55. Um (01) cartão de suporte de cartão MicroSim, da operadora ..., com a referência ..., agora em folha de suporte;
56. Um (01) cartão de suporte de cartão MicroSim, da operadora ..., com a referência ...;
Na posse de CC e de BB, foram encontrados diversos cartões multibanco, os quais não foram apreendidos, apenas fotografados, conforme imagens juntas à respetiva reportagem fotográfica.
Em suma:
Pelas 00H35, do dia ........2024, foi proceder à apreensão, dissimulada na carga de ananás e paletes de suporte, nomeadamente, por amostragem, 798 (setecentas e noventa e oito) placas de produto estupefaciente que se encontram acondicionadas no interior de 399 (trezentas e noventa e nove) ripas, apresentam um peso bruto, total e aproximado de 251,769 kg. (duzentos e cinquenta e um quilos e setecentos e sessenta e nove gramas).
Dada a complexidade técnica do exame pericial- uma vez que se trata de elevada quantidade, impregnada em material inerte- paletes de madeira, sendo difícil a respectiva extração, prevê-se que exista maior quantidade de cocaína, para além daquela que já foi possível extrair e quantificar.
Quanto à concreta situação dos quatro arguidos em Portugal, apurou-se o seguinte: BB:
Anteriormente à sua entrada em Portugal, efectuou três pedidos de visto de curta duração (dois a ... e um a ...) tendo sido todos recusados por não haver indicação clara de que regressaria ao seu país de origem dentro da validade do visto.
Viajou para Portugal aos .../.../2023 sem visto, tendo feito um pedido de proteção internacional no aeroporto de Lisboa na mesma data (o pedido de asilo).

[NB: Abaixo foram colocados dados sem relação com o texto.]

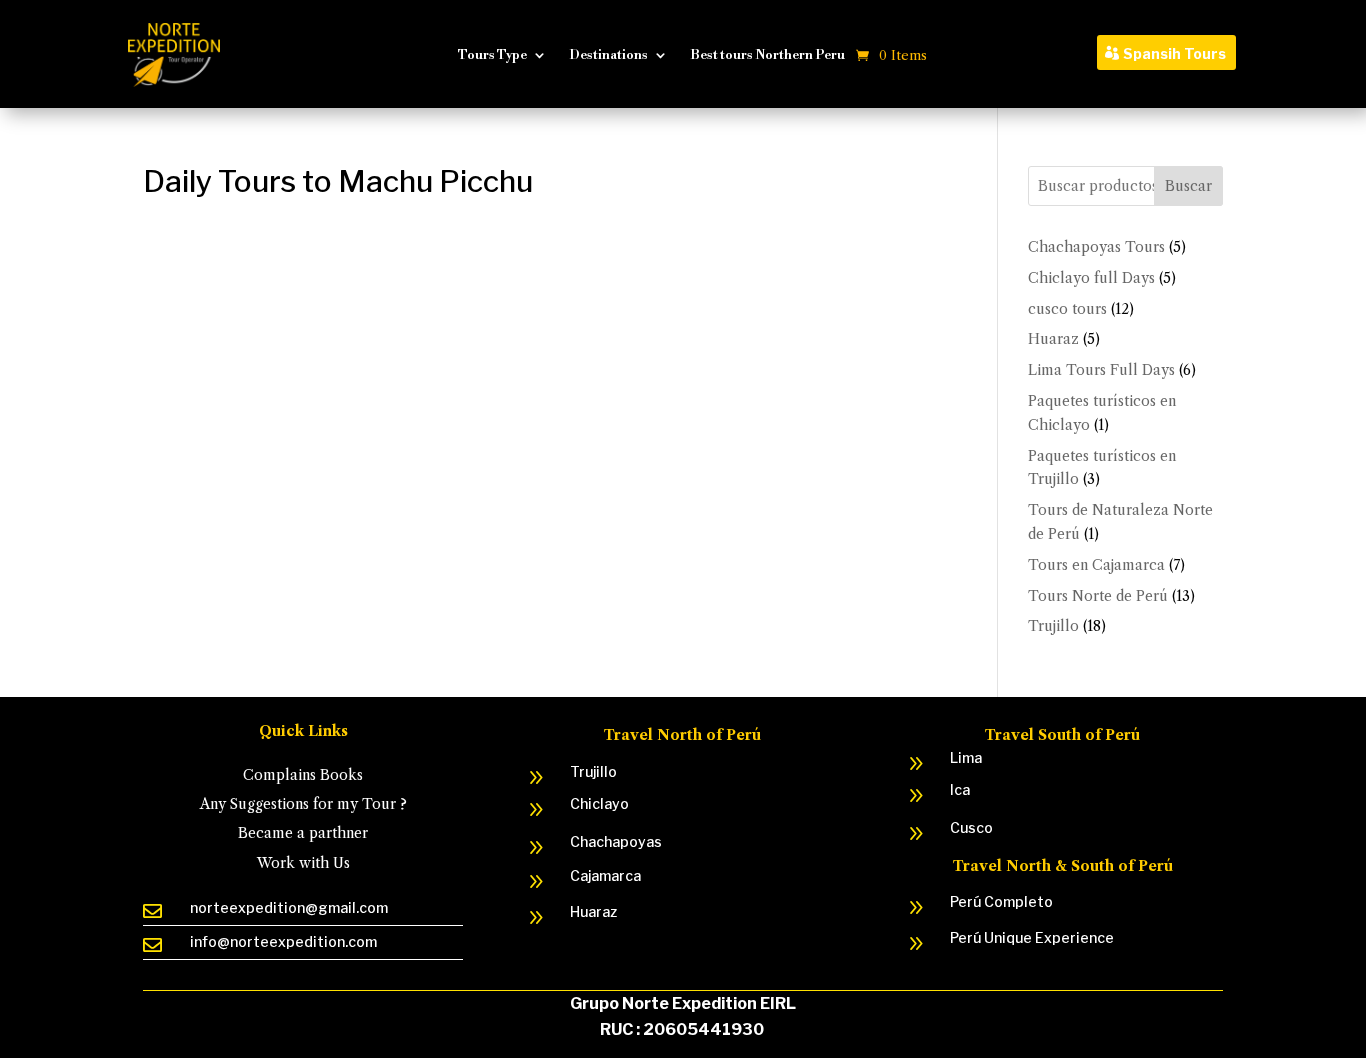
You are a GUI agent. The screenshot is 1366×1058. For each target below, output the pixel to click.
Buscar (1188, 186)
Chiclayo (599, 803)
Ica (960, 789)
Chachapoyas (616, 841)
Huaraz (593, 911)
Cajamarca (605, 875)
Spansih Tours (1174, 53)
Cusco (971, 827)
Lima (966, 757)
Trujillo (593, 771)
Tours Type (492, 55)
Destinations (608, 55)
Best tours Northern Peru (767, 55)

Nessa sequência, foi criado o pedido de proteção internacional número …/23 que tem presentemente indicação de que o requerente tem paradeiro desconhecido e de que o procedimento se encontra suspenso.
Posteriormente, submeteu uma manifestação de interesse em .../.../2023 como ..., sem a junção de qualquer documento. Esta manifestação de interesse foi anulada aos .../.../2024.
Na mesma data (.../.../2024) registou nova manifestação de interesse, desta vez com base na criação da sua própria empresa denominada ... com o NIPC ... e sede social na ....
Apresenta como morada em território nacional a ... e como contacto telefónico o número ....
Além da sua entrada em território nacional, não constam mais movimentos na fronteira externa.
CC é natural da ..., nascido aos .../.../1991, com nacionalidade ….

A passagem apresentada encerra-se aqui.